ブログ「茅ヶ崎の竜さん」を運営しているブロガーの長山竜(ながやま りゅう)さん。
竜さんは、1975年に東京都港区で生まれ、現在は40歳。山梨県大月市の親戚の家に預けられて育ちました。
1986年、東京都港区北青山の実家に戻り、1988年には全寮制の男子校である中学に入学。エスカレーター式に高校へ進学し、大学を二留した後、中退。
大学中退後は様々な職を転々としながら、自分なりの生き方を探していきました。そうして生きている中で、「海の近くに住みたい」と神奈川県茅ヶ崎市に引越します。
ブログは海に面した湘南茅ケ崎らしく、バーベキューやアウトドアの楽しみ方を始め、Apple製品やガジェット、楽しく生きるための「こころハック」、オートバイや野宿旅について書かれています。
僕の中にあった竜さんのイメージはブログのテーマ通り「自由気ままに、のらりくらりと楽しそうに生きている方」という印象でした。
しかし、その裏には、一筋縄ではない過去があったのです。
「お母さんは死んだ。お父さんは忙しくて、親戚の家に預けられた」と語る竜さん。
その波乱万丈な人生の中で培ってきた、お金に対する考え方と「好きなように生きること」の大切さについてお話をうかがいました。
茅ヶ崎の竜さんインタビュー
インタビュー日:2016年8月15日(月)
何をやってるのかわかんないけど、楽しそうなおっさん
── 竜さんのことは前々から存じておりまして、僕としては「ブロガーの茅ヶ崎の竜さん」という認識なんですが、実際に今はどんなお仕事をされているのですか?
竜さん:
ブロガーとして活動していて、ブログ収入がひとつの柱になっていて、あとはコラムニストとして連載を持っています。それとは別に、なんて説明したらいいか難しいんだけど、一般的にコンサルティングと呼ばれていることに近いことをやっています。
── ・・・ずばり、何屋さんなんですか?
竜さん:
ははは(笑)。僕なんかね、「何をやってるのかわかんないけど、楽しそうなおっさん」っていうふうに思ってもらえればそれでいいんですよ。
── 1975年に東京都港区に生まれて、幼いときは山梨県の大月市で育ったんですよね?
竜さん:
そうそう。母親がいなくて、父親がひとりで美容師をやっていたので、面倒を見れないからって、小5まで大月の親戚の家に住んでいました。小6の時期だけ東京の実家に住んで塾に通って、中高は千葉の全寮制の男子校ですよ。これ、おもしろいね。
── 何がですか?
竜さん:
いやさ、こんなに自分のことを思い出すこと、なかなかないじゃん。
── そうですかね(笑)。ありがとうございます。
竜さん:
金銭感覚も、幼い頃からの親の刷り込みで決まってしまったりするんですよね。この取材のお話をもらって、ノマド的節約術を読んで、自分のことを改めて考えたことはあまりなかったなぁと思っていました。
── なるほど。今日はいろいろ深掘りさせてください(笑)。幼い頃はどんなお金の使い方でしたか?
★ ★ ★ ★ ★ ★ ★
## [学習課題 1]
竜さんのインタビュー記事に照らして、次の(a)〜(c)がそれぞれ記事と一致するかを「はい」か「いいえ」で答え、判断の決め手となる記事中の語句を引用しなさい。
(a) 竜さんは中学と高校を千葉の全寮制の男子校で過ごした。
(b) 竜さんは大学を卒業してから茅ヶ崎市に移り住んだ。
(c) 竜さんの父親は美容師として働いていた。
## [学習課題 2]
竜さんのインタビュー記事によると、このインタビューは何年何月何日に行われたか。

## [収集資料]
★ ★ ★ ★ ★ ★ ★
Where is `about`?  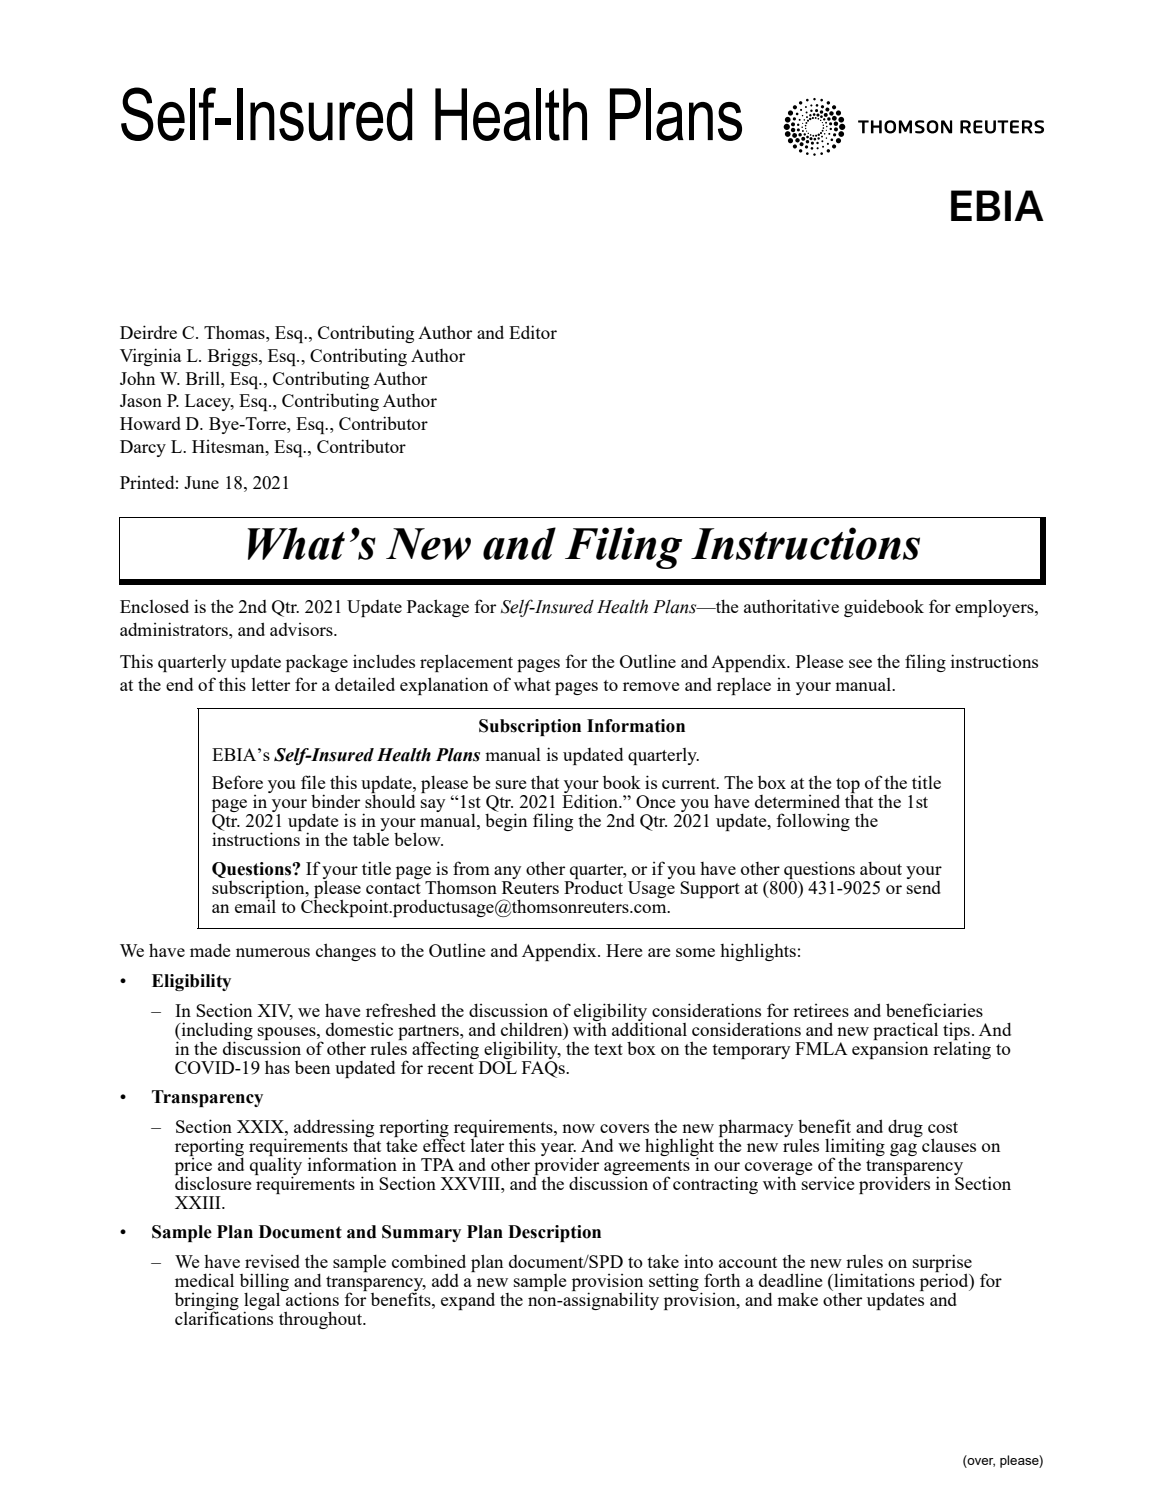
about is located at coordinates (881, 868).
★ ★ ★ ★ ★ ★ ★
## [解答全文 1]
(a) はい。「中高は千葉の全寮制の男子校ですよ」
(b) いいえ。「大学を二留した後、中退」
(c) はい。「父親がひとりで美容師をやっていた」

## [解答全文 2]
2016年8月15日(月)です。